Nope, because mankind was freakin' hungry!
Cello Man
30th October 2007, 09:35 AM
I wonder if a Velociraptor tasted like chicken. Common ancestor and all that...
kedo1981
30th October 2007, 09:41 AM
Chick is a national treasure, I vote we put him in his own wing at the Smithsonian and leave him.
Ja notice the (jew) noses on his toons.
triadboy
30th October 2007, 11:36 AM
His including dinosaurs in the Ark, makes this ridiculous tale even more ridiculouser.
Upchurch
30th October 2007, 11:38 AM
His including dinosaurs in the Ark, makes this ridiculous tale even more ridiculouser.
How else were they going to survive the flood? Grow wings and fly?
....oh, right.
Correa Neto
30th October 2007, 11:46 AM
Chick is a national treasure, I vote we put him in his own wing at the Smithsonian and leave him.
Ja notice the (jew) noses on his toons.
Why not just his head at that Futurama museum?
Correa Neto
30th October 2007, 11:49 AM
Nope, because mankind was freakin' hungry!
Got it.
Like the manna meal.
Makes sense.
triadboy
30th October 2007, 11:52 AM
How else were they going to survive the flood? Grow wings and fly?
Just think about when they finally reached land - a year later - and opened the doors to let the animals out. Anything that wasn't a dinosaur would have looked like a Fig Newton on legs. No wonder Noah got drunk.
The Man
30th October 2007, 11:53 AM
Nope, because mankind was freakin' hungry!
Just don't get the extra large order of “bronto ribs” at the drive through, it might tip over your car.
Beerina
30th October 2007, 01:19 PM
Why god changed the atmosphere to kill those nice dinos?

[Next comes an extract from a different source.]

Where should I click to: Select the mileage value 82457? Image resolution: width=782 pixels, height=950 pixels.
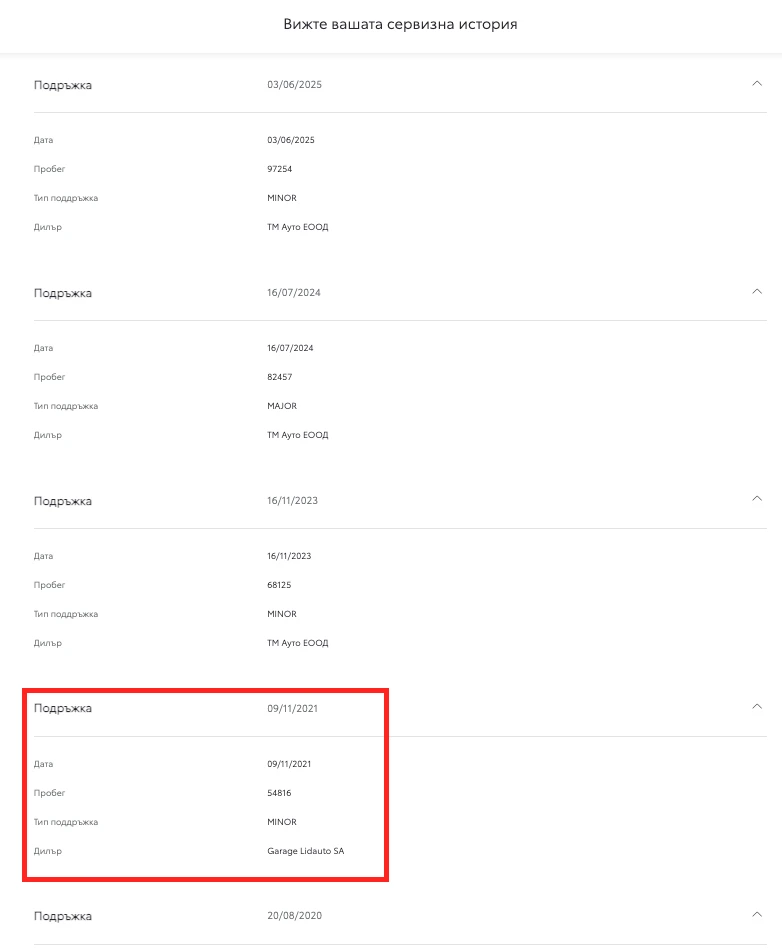tap(279, 377)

This demonstrates how poor the critical thinking is. Some half-baked, half-assed idea (all the dead plants meant oxygen would become depleted) so post-ark dinosaurs would suffocate becomes sufficient to uphold the brute fact that no dinosaurs exist.

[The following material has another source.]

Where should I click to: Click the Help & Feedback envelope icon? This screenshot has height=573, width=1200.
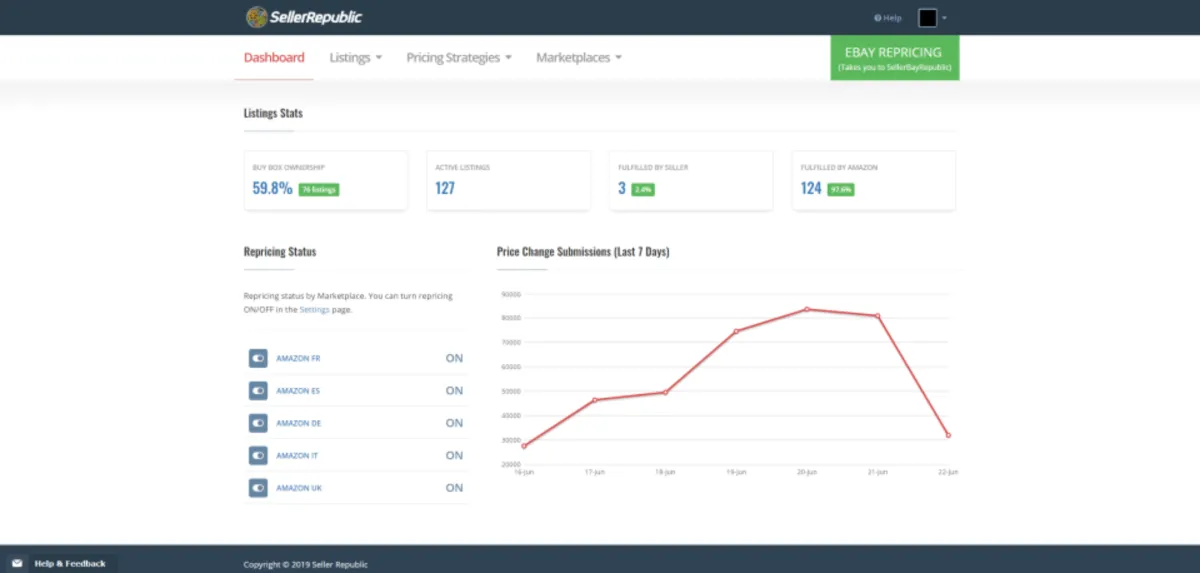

Any Christian who accepts this reasoning should be ashamed of themselves.
And we won't even get into the idiocy of God knowing the dinosaurs would suffocate, but made Noah take them anyway.
cnorman18
30th October 2007, 05:57 PM
I didn't know Jack Chick was still alive.
Full disclosure; I went through a fundamentalist fit in the early 70s and used to hand out his stuff--but even then, there were some that I wouldn't touch with a 10-foot Pole. Or a 12-foot Russian, for that matter.

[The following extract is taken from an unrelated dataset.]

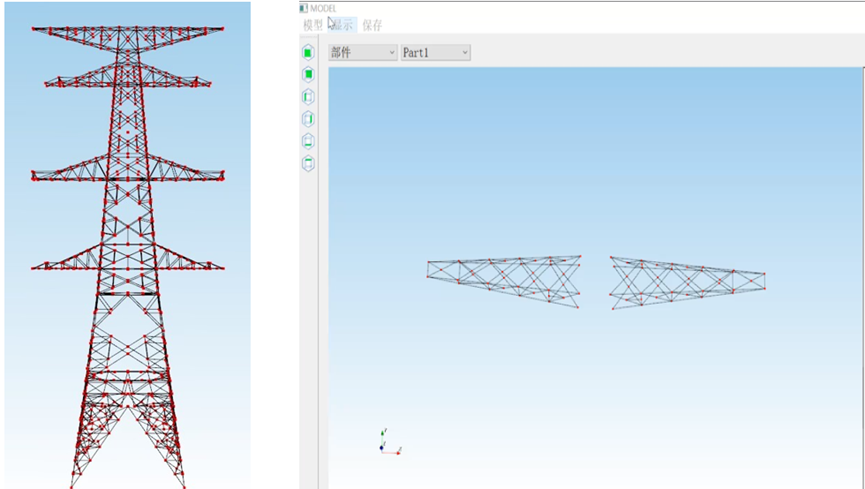Open the 模型 menu
This screenshot has width=865, height=489.
pyautogui.click(x=313, y=25)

I got over it. Went to rehab and all that.
triadboy
30th October 2007, 09:08 PM
Full disclosure; I went through a fundamentalist fit in the early 70s ...
In 1972, my bass player was an xian. He took me to the Manna House in Fayetteville, NC. A congregation "layed hands" on me in an attempt to inject a spirit into me which would bestow me three gifts: 1) the Gift of Tongues 2) The Gift of Healing and (...I think the last one was juggling or something). Well, the procedure "didn't take" and sure enough I've never really been able to juggle my whole life.
Beerina
31st October 2007, 08:22 AM
The gift of tongues is just the half-asleep mind assembling syllables into nonsense words, and assembling words, nonsense or otherwise, into meaningless phrases. Clearly not spiritual, and clearly useless.
But the gift of healing, that would be a darn sight useful. It's too bad it didn't "take".
Presumably someone there had had it "take". Did they display the power?
triadboy
31st October 2007, 11:25 AM
The gift of tongues is just the half-asleep mind assembling syllables into nonsense words, and assembling words, nonsense or otherwise, into meaningless phrases. Clearly not spiritual, and clearly useless.
Talking in Tongues just reminded me of the Church scene in Borat.
Presumably someone there had had it "take". Did they display the power?
I remember people talking in Tongues and feeling me with their hands - as a result of that, even now when I hear people talking in tongues - all my orifices slam shut.
The one power I may have received from them inadvertently is - I have the power to calm jittery squirrels.
RenaissanceBiker
31st October 2007, 01:06 PM
Fark.com linked to a Chick tract today. His server is getting a workout.